Wednesday, June 28, 2023

Sedges Have Edges, and the Blessing of Wet Ground

Sedges are an acquired taste that, once acquired, deepens the pleasure of botanizing. They are grasslike plants that show their beauty not through color but through architecture. Many of them flourish in wet ground. Perhaps the most famous sedge is papyrus, which we were all taught was used by the Egyptians to make paper.

In New Jersey, we have lots of native sedges. One of my favorites is the fringed sedge (Carex crinita). I planted one in the mini-raingarden in front of the Whole Earth Center, along Nassau Street. I guess it looks like a grassy blob, but if you look more closely, 

you'll see it has these pendulant clusters of seeds that look like fingers. The fringed sedge's graceful aspects disguise the toughness at its root, so to speak, as it holds fiercely to the ground. That and its capacity to thrive in wet ground makes it very useful for stream restoration projects.

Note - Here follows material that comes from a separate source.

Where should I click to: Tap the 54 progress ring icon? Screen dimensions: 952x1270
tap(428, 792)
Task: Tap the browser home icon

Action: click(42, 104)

To distinguish a sedge from a grass, take a close look at the stems, which aren't round like a grass but instead are triangular in cross section. "Sedges have edges" is a fun way of describing the stems. Roll the stem between your thumb and forefinger and feel the edges. Some sedges have more rounded edges than others.

In a much larger raingarden that I manage, over in Smoyer Park, there's a massing of sedges that look like a sea of grass with little pompoms on top. I had been repeatedly forgetting the name of this one, so I was happy to see my "Seek" app (a version of iNaturalist) identify it as squarrose sedge (Carex squarrosa). 
Sedges, like all plants, encourage you to look closely and make fine distinctions, which can help your thinking in other aspects of life. This one probably looks a lot like the squarrose sedge, but the seedheads are a bit heftier. My Seek app is calling it hop sedge (Carex lupulina), which I'll go with. We botany types are often in our own orbits. It really is transformative to have a fellow botanist in the form of a cellphone to carry around in your pocket.

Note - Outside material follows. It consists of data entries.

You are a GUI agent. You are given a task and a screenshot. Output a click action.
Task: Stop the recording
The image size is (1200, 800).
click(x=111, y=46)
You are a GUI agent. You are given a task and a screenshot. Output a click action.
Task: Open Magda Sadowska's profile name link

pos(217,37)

This one has elongated seedheads in clusters. I'll call it sallow sedge (Carex lurida). 
Another sedge I've been dividing and moving to new locations--in my front yard and at the Barden in Herrontown Woods--has distinctive seedheads that look like stars. Having enjoyed calling this morning star sedge, I was surprised to find Seek calling it Gray's sedge, but these are just two common names for the same plant, Carex grayi.

There are other sedges that you're likely to encounter if you gravitate like I do to wet, sunny places. Green bulrush and woolgrass are sedges that were obviously named by people who couldn't tell a sedge from a rush from a grass. Feel the edges, people. 

So-called woolgrass is one of my favorites. This photo was taken at the Barden, later in the season, after it has developed its wooly inflorescence. Unlike most sedges, which mature early in the season, woolgrass grows taller and over a longer arc of time, with attractive features at each stage of development. 

One sedge you're less likely to encounter is tussock sedge, which I've only seen in a springfed marshy area of Mountain Lakes that is unfortunately inaccessible via existing trails. 

Often contrasting beautifully with the light-green leaves of sedges is the deeper green of soft rush (Juncus effusus), which here in the Smoyer Park detention basin has achieved a lovely vase-shaped form decorated with pendulant clusters of seeds reminiscent of earrings. I've seen soft rush used as a striking specimen in gardens--not bad for a native plant that mostly hangs out in ditches and other low ground. 

Sedges have edges; rushes are round, meaning that rushes have rounded stems.
Another reason I like sedges so much--along with other plants they associate with in wet, sunny places, like this Hibiscus (moscheutos)--is that so many native plant species thrive in wet ground and full sun. That, and the soft ground that facilitates weeding, makes for less work and more time to gaze across the expanse and appreciate the beauty. 

Tuesday, June 13, 2023

Poison Hemlock Popping Up in Princeton

When mathematician and Herrontown Woods volunteer Robert Budny reported that he had found lots of poison hemlock growing in his yard in Princeton, I was at first surprised. I somehow got it in my mind that he was talking about water hemlock--a rarely encountered native wildflower, of which I have come upon a grand total of one growing in Princeton's preserves. 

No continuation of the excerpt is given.